**EXTRACTED DATA**
- Opening Delimiter -

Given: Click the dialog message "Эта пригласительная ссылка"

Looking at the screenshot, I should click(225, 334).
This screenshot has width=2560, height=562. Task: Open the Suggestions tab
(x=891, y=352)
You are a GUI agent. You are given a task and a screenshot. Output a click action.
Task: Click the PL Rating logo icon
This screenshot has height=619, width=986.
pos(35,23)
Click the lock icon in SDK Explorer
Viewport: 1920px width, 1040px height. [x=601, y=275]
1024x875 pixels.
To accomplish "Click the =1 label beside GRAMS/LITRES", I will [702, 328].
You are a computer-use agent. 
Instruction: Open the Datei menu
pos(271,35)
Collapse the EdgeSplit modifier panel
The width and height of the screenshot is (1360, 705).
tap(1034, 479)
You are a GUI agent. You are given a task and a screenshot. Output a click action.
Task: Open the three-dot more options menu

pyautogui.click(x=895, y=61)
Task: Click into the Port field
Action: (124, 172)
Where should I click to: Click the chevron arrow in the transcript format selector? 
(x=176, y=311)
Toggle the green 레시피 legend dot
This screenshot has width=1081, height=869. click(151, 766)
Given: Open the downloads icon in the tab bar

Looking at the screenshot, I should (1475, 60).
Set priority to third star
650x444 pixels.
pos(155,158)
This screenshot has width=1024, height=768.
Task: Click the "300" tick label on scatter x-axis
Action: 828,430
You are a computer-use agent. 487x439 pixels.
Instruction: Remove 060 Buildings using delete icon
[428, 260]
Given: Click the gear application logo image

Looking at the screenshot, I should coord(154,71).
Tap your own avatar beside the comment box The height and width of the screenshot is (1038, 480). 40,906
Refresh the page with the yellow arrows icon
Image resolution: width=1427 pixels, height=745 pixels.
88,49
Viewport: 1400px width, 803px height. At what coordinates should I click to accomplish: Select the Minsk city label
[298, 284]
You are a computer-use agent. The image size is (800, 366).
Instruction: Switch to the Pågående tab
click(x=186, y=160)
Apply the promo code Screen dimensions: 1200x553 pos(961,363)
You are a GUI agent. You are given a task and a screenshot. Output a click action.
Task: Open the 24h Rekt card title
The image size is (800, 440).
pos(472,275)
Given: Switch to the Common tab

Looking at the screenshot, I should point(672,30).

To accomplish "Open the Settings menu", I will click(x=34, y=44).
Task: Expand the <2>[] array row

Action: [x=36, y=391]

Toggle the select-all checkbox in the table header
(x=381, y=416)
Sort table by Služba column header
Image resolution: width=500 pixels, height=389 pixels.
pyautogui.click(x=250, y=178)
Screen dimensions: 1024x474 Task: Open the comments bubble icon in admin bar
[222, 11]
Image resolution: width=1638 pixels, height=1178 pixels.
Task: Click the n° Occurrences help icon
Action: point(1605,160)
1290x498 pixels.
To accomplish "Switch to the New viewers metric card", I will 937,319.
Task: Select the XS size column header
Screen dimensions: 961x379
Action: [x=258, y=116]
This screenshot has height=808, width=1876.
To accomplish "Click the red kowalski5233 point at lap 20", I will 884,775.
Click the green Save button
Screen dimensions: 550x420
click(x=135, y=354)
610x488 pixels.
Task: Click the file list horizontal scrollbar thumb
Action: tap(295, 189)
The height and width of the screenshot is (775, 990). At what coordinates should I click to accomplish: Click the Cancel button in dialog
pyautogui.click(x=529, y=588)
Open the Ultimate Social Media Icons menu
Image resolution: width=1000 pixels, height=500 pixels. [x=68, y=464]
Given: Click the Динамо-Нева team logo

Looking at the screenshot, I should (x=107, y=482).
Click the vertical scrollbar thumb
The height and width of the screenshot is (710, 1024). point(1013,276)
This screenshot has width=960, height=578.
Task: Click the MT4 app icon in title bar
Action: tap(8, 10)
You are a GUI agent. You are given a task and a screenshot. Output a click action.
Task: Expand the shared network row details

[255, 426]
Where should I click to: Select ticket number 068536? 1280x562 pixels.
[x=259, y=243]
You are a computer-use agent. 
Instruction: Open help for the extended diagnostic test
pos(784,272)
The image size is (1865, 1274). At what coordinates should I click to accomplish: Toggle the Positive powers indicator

- Closing Delimiter -

**TRY IT**
An exact copy of every record is what the answer must contain.

**OUTPUT FOR THIS TASK**
Given: Click the dialog message "Эта пригласительная ссылка"

Looking at the screenshot, I should click(225, 334).
This screenshot has width=2560, height=562. Task: Open the Suggestions tab
(x=891, y=352)
You are a GUI agent. You are given a task and a screenshot. Output a click action.
Task: Click the PL Rating logo icon
This screenshot has height=619, width=986.
pos(35,23)
Click the lock icon in SDK Explorer
Viewport: 1920px width, 1040px height. [x=601, y=275]
1024x875 pixels.
To accomplish "Click the =1 label beside GRAMS/LITRES", I will [702, 328].
You are a computer-use agent. 
Instruction: Open the Datei menu
pos(271,35)
Collapse the EdgeSplit modifier panel
The width and height of the screenshot is (1360, 705).
tap(1034, 479)
You are a GUI agent. You are given a task and a screenshot. Output a click action.
Task: Open the three-dot more options menu

pyautogui.click(x=895, y=61)
Task: Click into the Port field
Action: (124, 172)
Where should I click to: Click the chevron arrow in the transcript format selector? 
(x=176, y=311)
Toggle the green 레시피 legend dot
This screenshot has width=1081, height=869. click(151, 766)
Given: Open the downloads icon in the tab bar

Looking at the screenshot, I should (1475, 60).
Set priority to third star
650x444 pixels.
pos(155,158)
This screenshot has width=1024, height=768.
Task: Click the "300" tick label on scatter x-axis
Action: 828,430
You are a computer-use agent. 487x439 pixels.
Instruction: Remove 060 Buildings using delete icon
[428, 260]
Given: Click the gear application logo image

Looking at the screenshot, I should coord(154,71).
Tap your own avatar beside the comment box The height and width of the screenshot is (1038, 480). 40,906
Refresh the page with the yellow arrows icon
Image resolution: width=1427 pixels, height=745 pixels.
88,49
Viewport: 1400px width, 803px height. At what coordinates should I click to accomplish: Select the Minsk city label
[298, 284]
You are a computer-use agent. The image size is (800, 366).
Instruction: Switch to the Pågående tab
click(x=186, y=160)
Apply the promo code Screen dimensions: 1200x553 pos(961,363)
You are a GUI agent. You are given a task and a screenshot. Output a click action.
Task: Open the 24h Rekt card title
The image size is (800, 440).
pos(472,275)
Given: Switch to the Common tab

Looking at the screenshot, I should point(672,30).

To accomplish "Open the Settings menu", I will click(x=34, y=44).
Task: Expand the <2>[] array row

Action: [x=36, y=391]

Toggle the select-all checkbox in the table header
(x=381, y=416)
Sort table by Služba column header
Image resolution: width=500 pixels, height=389 pixels.
pyautogui.click(x=250, y=178)
Screen dimensions: 1024x474 Task: Open the comments bubble icon in admin bar
[222, 11]
Image resolution: width=1638 pixels, height=1178 pixels.
Task: Click the n° Occurrences help icon
Action: point(1605,160)
1290x498 pixels.
To accomplish "Switch to the New viewers metric card", I will 937,319.
Task: Select the XS size column header
Screen dimensions: 961x379
Action: [x=258, y=116]
This screenshot has height=808, width=1876.
To accomplish "Click the red kowalski5233 point at lap 20", I will 884,775.
Click the green Save button
Screen dimensions: 550x420
click(x=135, y=354)
610x488 pixels.
Task: Click the file list horizontal scrollbar thumb
Action: tap(295, 189)
The height and width of the screenshot is (775, 990). At what coordinates should I click to accomplish: Click the Cancel button in dialog
pyautogui.click(x=529, y=588)
Open the Ultimate Social Media Icons menu
Image resolution: width=1000 pixels, height=500 pixels. [x=68, y=464]
Given: Click the Динамо-Нева team logo

Looking at the screenshot, I should (x=107, y=482).
Click the vertical scrollbar thumb
The height and width of the screenshot is (710, 1024). point(1013,276)
This screenshot has width=960, height=578.
Task: Click the MT4 app icon in title bar
Action: tap(8, 10)
You are a GUI agent. You are given a task and a screenshot. Output a click action.
Task: Expand the shared network row details

[255, 426]
Where should I click to: Select ticket number 068536? 1280x562 pixels.
[x=259, y=243]
You are a computer-use agent. 
Instruction: Open help for the extended diagnostic test
pos(784,272)
The image size is (1865, 1274). At what coordinates should I click to accomplish: Toggle the Positive powers indicator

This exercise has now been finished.